[BEGIN Source records]
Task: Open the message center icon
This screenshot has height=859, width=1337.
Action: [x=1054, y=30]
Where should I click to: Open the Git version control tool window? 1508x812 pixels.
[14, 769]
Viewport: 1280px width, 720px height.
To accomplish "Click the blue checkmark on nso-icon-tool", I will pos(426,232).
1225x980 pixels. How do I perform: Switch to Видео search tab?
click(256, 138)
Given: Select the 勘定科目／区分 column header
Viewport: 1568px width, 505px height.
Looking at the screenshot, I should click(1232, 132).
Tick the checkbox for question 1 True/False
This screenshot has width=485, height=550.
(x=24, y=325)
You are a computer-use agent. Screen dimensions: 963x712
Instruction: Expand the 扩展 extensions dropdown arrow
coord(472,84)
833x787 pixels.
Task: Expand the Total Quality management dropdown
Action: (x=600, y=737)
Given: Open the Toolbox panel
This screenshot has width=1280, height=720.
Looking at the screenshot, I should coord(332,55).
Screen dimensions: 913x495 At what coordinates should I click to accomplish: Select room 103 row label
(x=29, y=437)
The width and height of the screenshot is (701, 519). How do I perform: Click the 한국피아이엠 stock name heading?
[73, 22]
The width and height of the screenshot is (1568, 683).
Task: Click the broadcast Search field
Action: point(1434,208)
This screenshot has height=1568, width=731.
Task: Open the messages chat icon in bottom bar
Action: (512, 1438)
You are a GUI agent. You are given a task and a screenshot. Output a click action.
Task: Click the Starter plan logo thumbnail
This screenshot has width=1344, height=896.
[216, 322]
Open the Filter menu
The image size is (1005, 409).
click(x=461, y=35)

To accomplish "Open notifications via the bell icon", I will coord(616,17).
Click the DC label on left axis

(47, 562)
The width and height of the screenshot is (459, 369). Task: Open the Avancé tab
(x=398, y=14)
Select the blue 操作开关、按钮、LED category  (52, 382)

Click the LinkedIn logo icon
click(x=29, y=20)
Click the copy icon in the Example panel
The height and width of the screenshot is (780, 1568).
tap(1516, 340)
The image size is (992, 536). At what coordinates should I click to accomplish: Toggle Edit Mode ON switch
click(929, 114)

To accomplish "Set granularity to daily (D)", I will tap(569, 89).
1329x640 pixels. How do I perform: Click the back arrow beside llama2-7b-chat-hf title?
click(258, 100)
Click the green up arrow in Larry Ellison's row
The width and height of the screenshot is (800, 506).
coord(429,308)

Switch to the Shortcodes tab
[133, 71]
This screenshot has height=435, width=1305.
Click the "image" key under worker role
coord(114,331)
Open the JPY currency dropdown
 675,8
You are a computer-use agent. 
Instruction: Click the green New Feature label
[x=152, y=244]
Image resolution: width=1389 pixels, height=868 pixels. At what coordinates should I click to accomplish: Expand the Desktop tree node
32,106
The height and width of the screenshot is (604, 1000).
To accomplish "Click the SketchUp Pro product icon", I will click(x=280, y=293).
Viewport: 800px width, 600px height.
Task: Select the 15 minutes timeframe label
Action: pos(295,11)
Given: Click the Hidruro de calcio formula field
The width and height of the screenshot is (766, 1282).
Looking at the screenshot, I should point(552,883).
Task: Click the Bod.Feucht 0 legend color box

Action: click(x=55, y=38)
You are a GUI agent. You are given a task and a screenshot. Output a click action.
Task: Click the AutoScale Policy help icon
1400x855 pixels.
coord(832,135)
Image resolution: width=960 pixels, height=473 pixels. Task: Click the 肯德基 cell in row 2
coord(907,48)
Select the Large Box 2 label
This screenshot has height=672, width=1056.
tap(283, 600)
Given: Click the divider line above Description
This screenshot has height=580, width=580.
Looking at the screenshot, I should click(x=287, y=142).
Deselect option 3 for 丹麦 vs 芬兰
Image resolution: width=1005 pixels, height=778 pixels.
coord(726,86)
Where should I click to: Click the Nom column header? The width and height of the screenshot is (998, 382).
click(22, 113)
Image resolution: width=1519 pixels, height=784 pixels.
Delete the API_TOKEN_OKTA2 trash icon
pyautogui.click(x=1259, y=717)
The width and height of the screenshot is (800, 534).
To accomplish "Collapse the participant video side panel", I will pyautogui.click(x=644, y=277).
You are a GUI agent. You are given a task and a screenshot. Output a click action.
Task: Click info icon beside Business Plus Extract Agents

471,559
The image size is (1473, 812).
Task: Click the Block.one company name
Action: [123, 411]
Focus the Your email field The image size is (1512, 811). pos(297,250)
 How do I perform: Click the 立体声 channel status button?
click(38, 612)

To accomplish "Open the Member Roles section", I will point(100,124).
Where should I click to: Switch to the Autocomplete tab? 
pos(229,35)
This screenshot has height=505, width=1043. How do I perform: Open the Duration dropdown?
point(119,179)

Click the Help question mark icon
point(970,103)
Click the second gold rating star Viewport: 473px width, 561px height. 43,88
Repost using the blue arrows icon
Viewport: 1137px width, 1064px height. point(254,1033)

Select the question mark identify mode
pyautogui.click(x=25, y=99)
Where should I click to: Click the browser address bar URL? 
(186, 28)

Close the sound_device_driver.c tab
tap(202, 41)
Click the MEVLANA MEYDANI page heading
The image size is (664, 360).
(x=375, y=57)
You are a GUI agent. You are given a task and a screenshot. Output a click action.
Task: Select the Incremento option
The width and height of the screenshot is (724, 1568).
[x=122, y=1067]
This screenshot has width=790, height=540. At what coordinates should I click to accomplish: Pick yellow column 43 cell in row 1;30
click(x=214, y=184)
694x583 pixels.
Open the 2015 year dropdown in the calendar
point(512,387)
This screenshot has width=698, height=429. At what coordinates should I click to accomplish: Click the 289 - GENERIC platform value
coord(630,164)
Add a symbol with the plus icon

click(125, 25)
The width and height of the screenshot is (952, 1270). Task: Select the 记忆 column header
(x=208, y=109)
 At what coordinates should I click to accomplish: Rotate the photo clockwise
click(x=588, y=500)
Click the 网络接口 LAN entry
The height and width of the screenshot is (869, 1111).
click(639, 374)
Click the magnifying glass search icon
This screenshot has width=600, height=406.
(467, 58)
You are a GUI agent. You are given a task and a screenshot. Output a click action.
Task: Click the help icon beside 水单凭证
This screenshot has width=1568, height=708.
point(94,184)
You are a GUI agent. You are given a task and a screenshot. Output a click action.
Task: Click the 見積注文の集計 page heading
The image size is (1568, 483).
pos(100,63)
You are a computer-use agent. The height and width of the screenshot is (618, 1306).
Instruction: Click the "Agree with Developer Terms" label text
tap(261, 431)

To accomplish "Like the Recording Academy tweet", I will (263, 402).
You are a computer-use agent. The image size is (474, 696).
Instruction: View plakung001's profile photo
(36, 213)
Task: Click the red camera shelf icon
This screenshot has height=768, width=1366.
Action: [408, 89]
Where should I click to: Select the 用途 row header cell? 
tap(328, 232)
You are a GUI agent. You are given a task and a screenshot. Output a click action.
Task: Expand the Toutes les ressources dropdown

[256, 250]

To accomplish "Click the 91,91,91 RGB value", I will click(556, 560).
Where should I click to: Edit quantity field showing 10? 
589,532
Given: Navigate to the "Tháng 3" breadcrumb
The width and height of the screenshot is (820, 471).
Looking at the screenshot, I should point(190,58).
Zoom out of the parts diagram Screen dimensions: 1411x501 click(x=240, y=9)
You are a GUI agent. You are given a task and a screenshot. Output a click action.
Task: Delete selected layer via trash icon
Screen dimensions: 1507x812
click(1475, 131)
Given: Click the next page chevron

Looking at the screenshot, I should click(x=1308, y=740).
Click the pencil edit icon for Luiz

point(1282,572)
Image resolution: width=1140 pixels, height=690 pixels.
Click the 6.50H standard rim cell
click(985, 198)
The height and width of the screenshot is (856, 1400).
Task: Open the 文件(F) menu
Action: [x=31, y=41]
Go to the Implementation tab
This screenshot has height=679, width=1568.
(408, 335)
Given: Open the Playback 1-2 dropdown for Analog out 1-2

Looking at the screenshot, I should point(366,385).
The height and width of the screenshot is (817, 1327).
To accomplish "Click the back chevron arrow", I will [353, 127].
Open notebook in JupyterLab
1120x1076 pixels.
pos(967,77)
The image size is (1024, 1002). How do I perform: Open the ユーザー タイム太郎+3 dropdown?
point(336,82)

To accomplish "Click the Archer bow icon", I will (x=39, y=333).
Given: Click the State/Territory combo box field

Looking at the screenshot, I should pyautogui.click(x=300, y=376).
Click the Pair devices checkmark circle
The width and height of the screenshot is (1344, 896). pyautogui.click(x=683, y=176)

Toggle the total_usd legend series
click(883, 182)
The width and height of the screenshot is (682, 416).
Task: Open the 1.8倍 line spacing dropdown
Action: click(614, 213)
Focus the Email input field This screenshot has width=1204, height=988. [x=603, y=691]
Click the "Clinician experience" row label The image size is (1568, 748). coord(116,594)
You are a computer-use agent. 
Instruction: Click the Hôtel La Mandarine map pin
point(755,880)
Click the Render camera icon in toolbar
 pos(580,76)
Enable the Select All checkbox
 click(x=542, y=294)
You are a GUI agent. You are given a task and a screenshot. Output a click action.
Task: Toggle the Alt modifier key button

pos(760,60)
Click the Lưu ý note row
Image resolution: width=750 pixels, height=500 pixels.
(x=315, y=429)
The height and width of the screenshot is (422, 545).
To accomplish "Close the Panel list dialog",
[END Source records]
## Aim
Copy the items word for word, everything from the line containing "At what coordinates should I click to accomplish: Rotate" down to the line containing "tap(328, 232)", with both of those lines included.

## Solved exercise
 At what coordinates should I click to accomplish: Rotate the photo clockwise
click(x=588, y=500)
Click the 网络接口 LAN entry
The height and width of the screenshot is (869, 1111).
click(639, 374)
Click the magnifying glass search icon
This screenshot has width=600, height=406.
(467, 58)
You are a GUI agent. You are given a task and a screenshot. Output a click action.
Task: Click the help icon beside 水单凭证
This screenshot has width=1568, height=708.
point(94,184)
You are a GUI agent. You are given a task and a screenshot. Output a click action.
Task: Click the 見積注文の集計 page heading
The image size is (1568, 483).
pos(100,63)
You are a computer-use agent. The height and width of the screenshot is (618, 1306).
Instruction: Click the "Agree with Developer Terms" label text
tap(261, 431)

To accomplish "Like the Recording Academy tweet", I will (263, 402).
You are a computer-use agent. The image size is (474, 696).
Instruction: View plakung001's profile photo
(36, 213)
Task: Click the red camera shelf icon
This screenshot has height=768, width=1366.
Action: [408, 89]
Where should I click to: Select the 用途 row header cell? 
tap(328, 232)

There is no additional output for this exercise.